Учитывая обращение форумчан, которые пользуются смартфонами и коммуникаторами для входа на форум, был добавлен специальный, облегченный, мобильный стиль. Его можно выбрать на главной странице, внизу слева, где стоит полоска выбора стиля. Переход на стиль "mobile" производите на самом мобильном устройстве. Не скажу, что он очень удобный, но пока другого нет. В нем отсутствуют все графические обьекты, но сохраняются ссылки на них. По этим ссылкам можно открыть данные изображения.

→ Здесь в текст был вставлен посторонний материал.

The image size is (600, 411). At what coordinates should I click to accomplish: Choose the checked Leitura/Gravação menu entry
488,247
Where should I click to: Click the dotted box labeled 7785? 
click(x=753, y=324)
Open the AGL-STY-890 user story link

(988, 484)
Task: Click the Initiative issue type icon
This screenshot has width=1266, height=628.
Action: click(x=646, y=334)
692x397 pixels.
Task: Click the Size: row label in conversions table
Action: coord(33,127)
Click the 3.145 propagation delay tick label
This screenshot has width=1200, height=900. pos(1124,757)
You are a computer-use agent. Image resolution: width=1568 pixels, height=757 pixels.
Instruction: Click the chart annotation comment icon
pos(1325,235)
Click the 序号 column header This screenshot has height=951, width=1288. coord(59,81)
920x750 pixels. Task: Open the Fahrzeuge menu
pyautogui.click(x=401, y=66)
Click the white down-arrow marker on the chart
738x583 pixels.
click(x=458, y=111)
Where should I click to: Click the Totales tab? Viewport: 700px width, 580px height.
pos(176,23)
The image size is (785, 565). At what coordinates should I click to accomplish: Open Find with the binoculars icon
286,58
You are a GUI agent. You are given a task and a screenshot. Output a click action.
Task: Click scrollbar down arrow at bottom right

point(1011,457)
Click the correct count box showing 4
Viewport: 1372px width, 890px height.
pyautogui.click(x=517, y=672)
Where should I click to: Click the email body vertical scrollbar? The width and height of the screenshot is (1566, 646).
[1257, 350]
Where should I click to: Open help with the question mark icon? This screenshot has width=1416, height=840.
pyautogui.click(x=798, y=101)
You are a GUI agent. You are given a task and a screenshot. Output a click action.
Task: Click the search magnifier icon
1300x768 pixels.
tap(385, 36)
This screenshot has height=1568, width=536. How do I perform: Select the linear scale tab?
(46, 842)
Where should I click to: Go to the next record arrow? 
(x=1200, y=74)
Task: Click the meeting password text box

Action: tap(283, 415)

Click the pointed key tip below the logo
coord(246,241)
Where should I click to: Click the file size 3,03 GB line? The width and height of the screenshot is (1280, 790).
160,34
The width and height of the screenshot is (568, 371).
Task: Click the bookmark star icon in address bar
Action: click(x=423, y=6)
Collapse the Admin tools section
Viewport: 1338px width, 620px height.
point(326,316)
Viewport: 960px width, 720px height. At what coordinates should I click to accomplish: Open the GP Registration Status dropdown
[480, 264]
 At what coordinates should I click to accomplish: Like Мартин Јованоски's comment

За счет отсутствия графики, работа форума на мобильном устройстве очень быстрая и экономит интернет трафик. 
P.S. Обращаю внимание, что если установить этот стиль на компьютере, то выйти из него на основной стиль, можно нажатием в левом нижнем углу "Выход". После этого закрыть страницу и снова открыть. Форум загрузится в основном стиле во умолчанию. Если у кого- то возникнут какие либо вопросы или трудности с переходом, обращайтесь. Удачи.

----------


## irlandka

спасибо за мобильную версию. всегда в курсе последних сообщений. быстро, удобно, экономно.

----------


## tatiyanabogdan

где ее можно скачать?

И как?

----------